The type of anaesthetic you receive will depend upon a number of factors including
- The difficulty of the procedure
- How anxious or nervous you are or,
- Where you undergo your wisdom teeth removal – e.g. Hospital or chair-side at the dentists.
Typically patients will be asked to avoid eating or drinking for a certain amount of hours prior to oral surgery depending on the type of anaesthetic they receive.
Once any ability to feel pain has been tackled, our team of dentists here at No Gaps Dental or an oral surgeon will use a specialist tool to disconnect and loosen the connective tissue situated around the problem tooth.
Once this is done, the wisdom tooth can often be quickly and easily removed. For more difficult or complex wisdom teeth removal, the tooth or teeth may need to be divided up into sections and taken out piece by piece. Either way, the whole extraction process requires more finesse than force.

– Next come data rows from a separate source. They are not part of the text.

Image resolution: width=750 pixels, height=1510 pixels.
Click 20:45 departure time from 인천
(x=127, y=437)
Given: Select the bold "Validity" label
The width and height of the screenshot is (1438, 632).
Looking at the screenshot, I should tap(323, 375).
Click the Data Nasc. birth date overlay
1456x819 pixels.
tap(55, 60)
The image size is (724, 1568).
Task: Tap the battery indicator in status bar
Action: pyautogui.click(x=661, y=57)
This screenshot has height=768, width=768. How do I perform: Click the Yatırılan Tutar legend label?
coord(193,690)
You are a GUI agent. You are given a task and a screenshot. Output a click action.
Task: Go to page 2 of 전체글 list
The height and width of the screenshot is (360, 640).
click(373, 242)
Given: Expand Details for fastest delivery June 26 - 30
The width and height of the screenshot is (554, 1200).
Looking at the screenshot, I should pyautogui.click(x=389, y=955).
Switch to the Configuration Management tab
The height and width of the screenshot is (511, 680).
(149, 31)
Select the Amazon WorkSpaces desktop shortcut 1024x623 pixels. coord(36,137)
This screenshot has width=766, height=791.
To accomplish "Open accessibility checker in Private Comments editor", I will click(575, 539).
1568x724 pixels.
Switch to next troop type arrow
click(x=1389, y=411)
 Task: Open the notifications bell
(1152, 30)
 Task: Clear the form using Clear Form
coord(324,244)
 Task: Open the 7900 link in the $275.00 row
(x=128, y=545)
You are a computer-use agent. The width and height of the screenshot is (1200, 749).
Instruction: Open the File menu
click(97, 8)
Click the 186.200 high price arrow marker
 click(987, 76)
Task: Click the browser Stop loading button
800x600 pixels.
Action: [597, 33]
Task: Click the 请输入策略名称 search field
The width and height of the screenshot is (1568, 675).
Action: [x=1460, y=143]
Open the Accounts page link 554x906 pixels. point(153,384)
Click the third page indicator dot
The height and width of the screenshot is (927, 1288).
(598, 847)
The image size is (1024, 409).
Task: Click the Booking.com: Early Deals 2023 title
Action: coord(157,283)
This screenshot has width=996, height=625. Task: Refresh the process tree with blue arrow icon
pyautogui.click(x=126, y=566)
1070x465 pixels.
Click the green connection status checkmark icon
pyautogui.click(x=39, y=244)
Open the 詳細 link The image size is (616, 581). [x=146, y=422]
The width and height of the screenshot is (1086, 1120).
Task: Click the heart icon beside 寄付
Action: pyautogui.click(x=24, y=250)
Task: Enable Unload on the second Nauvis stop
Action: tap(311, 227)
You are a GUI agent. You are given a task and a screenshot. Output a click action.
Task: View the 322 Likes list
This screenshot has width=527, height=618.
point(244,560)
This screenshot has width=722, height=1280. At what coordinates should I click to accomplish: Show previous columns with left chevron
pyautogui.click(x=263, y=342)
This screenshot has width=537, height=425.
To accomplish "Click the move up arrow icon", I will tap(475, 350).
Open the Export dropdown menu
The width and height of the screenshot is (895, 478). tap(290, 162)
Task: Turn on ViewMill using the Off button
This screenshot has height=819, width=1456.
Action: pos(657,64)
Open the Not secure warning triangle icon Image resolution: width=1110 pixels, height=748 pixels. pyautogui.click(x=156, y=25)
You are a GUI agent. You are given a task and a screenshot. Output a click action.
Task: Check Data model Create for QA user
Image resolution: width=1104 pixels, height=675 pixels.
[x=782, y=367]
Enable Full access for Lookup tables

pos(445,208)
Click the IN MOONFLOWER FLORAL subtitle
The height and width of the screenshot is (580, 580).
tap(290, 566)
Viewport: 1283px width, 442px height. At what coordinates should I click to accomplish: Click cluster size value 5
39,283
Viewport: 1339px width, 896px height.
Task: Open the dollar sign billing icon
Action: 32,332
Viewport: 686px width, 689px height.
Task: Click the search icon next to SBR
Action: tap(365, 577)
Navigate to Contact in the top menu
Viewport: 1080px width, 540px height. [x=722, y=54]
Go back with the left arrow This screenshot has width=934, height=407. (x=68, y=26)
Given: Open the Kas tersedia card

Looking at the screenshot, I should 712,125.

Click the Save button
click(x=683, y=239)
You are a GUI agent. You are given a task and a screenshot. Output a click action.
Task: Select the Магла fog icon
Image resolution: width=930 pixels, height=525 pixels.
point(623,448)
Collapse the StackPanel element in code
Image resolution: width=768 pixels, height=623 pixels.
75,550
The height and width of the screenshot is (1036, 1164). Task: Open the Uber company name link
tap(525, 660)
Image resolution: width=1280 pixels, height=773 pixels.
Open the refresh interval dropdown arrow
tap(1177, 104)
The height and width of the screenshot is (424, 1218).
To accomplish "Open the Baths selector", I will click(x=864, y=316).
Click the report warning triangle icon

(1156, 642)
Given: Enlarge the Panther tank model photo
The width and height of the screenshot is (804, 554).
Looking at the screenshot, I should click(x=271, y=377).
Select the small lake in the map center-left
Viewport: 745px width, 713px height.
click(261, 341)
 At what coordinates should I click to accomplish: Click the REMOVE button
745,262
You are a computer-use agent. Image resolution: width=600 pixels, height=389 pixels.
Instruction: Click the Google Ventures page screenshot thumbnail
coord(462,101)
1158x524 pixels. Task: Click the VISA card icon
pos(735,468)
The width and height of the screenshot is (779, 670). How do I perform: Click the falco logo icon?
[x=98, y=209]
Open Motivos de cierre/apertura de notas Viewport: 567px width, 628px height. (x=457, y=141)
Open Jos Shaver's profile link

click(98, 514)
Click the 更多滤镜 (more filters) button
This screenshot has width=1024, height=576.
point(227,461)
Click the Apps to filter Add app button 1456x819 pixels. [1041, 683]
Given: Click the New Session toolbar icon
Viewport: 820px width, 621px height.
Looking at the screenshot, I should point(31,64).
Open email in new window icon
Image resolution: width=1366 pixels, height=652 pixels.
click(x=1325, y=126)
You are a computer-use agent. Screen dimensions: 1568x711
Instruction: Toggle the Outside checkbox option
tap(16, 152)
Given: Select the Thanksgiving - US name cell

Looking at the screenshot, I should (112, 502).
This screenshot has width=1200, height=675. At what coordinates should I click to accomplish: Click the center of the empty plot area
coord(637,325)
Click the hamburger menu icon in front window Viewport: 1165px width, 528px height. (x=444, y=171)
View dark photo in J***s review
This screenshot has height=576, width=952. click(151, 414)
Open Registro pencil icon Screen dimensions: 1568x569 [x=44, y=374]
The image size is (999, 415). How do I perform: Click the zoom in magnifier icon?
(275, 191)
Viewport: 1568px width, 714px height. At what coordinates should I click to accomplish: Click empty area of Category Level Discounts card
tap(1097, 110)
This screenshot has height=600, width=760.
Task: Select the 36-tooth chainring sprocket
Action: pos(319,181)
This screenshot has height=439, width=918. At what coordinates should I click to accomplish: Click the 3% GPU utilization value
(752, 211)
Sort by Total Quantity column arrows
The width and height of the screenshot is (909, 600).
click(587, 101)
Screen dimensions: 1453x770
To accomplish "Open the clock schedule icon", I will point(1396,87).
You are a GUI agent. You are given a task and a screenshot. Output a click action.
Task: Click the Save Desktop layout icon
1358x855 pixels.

Once the offending tooth is extracted, the site will be plugged using a piece of gauze. This is to promote blood clotting and will quickly help the area to heal. If the gum has had to be cut and any bone removed, then the dentist will use either self-dissolvable sutures or sutures that are removed one week later.
The whole process can take anything from a few minutes to twenty minutes or more per tooth depending upon the complexity of the extraction, but in any case, the actual wisdom tooth removal surgery should be comfortable for a patient. In fact, in many instances, extraction serves to alleviate any pain previously felt from an impacted or problem tooth.